_Task list_
1. Reproduce the image upscaling code from "model = model.float()" up to and including "ImageSplitter(seg_size=64, scale_factor=2, boarder_pad_size=3)", replacing "seg_size" with "patch_size".
2. Copy out the records from the line with "backsplash [299, 163]" up to and including the line with "bedroll [955, 921]", character for character.

_Selection_

━━━━━━━━━━

We run the function against our input image and output the file to CARN_V2_out.jpg and display it using cv2_imshow. The left side image is the baseline while the right side image is the upscaled super-res image.

run_carn('/content/image.jpg', ['model_check_points/CRAN_V2/CARN_model_checkpoint.pt'], '/content/CARN_V2_out.jpg')
cv2_imshow(cv2.imread('/content/CARN_V2_out.jpg'))

png

If you want to save only your output image, change the output function to save_image(img_upscale, '/content/CARN_V2_single.jpg'). The code below does just this.

from utils.prepare_images import *
from Models import *
from torchvision.utils import save_image

model = CARN_V2(color_channels=3, mid_channels=64, conv=nn.Conv2d,
                      single_conv_size=3, single_conv_group=1,
                      scale=2, activation=nn.LeakyReLU(0.1),
                      SEBlock=True, repeat_blocks=3, atrous=(1, 1, 1))   
model = network_to_half(model)
model.load_state_dict(torch.load('model_check_points/CRAN_V2/CARN_model_checkpoint.pt', 'cpu'))
model = model.float() 
img = Image.open('/content/image.jpg').convert("RGB")
img_splitter = ImageSplitter(seg_size=64, scale_factor=2, boarder_pad_size=3)
img_patches = img_splitter.split_img_tensor(img, scale_method=None, img_pad=0)

━━━━━━━━━━

_Raw records_

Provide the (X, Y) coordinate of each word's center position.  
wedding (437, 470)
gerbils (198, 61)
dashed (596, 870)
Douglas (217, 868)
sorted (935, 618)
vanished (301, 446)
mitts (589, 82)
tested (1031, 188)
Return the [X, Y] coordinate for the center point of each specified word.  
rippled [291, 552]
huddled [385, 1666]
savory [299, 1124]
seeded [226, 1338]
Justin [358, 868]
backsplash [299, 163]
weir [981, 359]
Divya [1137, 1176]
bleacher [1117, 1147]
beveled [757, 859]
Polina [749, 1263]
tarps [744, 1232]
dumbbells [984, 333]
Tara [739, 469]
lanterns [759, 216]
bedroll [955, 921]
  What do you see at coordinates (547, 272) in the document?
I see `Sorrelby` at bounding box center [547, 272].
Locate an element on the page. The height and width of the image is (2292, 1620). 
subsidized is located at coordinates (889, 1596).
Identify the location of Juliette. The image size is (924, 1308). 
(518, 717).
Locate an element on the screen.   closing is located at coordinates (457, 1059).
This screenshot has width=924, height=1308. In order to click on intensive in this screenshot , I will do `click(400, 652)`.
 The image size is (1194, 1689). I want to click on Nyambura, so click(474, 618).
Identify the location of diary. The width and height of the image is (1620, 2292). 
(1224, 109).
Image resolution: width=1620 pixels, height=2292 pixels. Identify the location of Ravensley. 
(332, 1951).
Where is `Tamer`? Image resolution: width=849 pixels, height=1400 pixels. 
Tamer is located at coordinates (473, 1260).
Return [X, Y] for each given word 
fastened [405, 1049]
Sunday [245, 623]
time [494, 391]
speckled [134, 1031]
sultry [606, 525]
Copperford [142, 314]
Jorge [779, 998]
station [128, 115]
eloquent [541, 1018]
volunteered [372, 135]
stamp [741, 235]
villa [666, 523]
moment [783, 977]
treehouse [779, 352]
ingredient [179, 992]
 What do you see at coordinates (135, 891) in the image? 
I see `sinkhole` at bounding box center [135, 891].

━━━━━━━━━━

_Exercise solutions_
1.
model = model.float() 
img = Image.open('/content/image.jpg').convert("RGB")
img_splitter = ImageSplitter(patch_size=64, scale_factor=2, boarder_pad_size=3)

2.
backsplash [299, 163]
weir [981, 359]
Divya [1137, 1176]
bleacher [1117, 1147]
beveled [757, 859]
Polina [749, 1263]
tarps [744, 1232]
dumbbells [984, 333]
Tara [739, 469]
lanterns [759, 216]
bedroll [955, 921]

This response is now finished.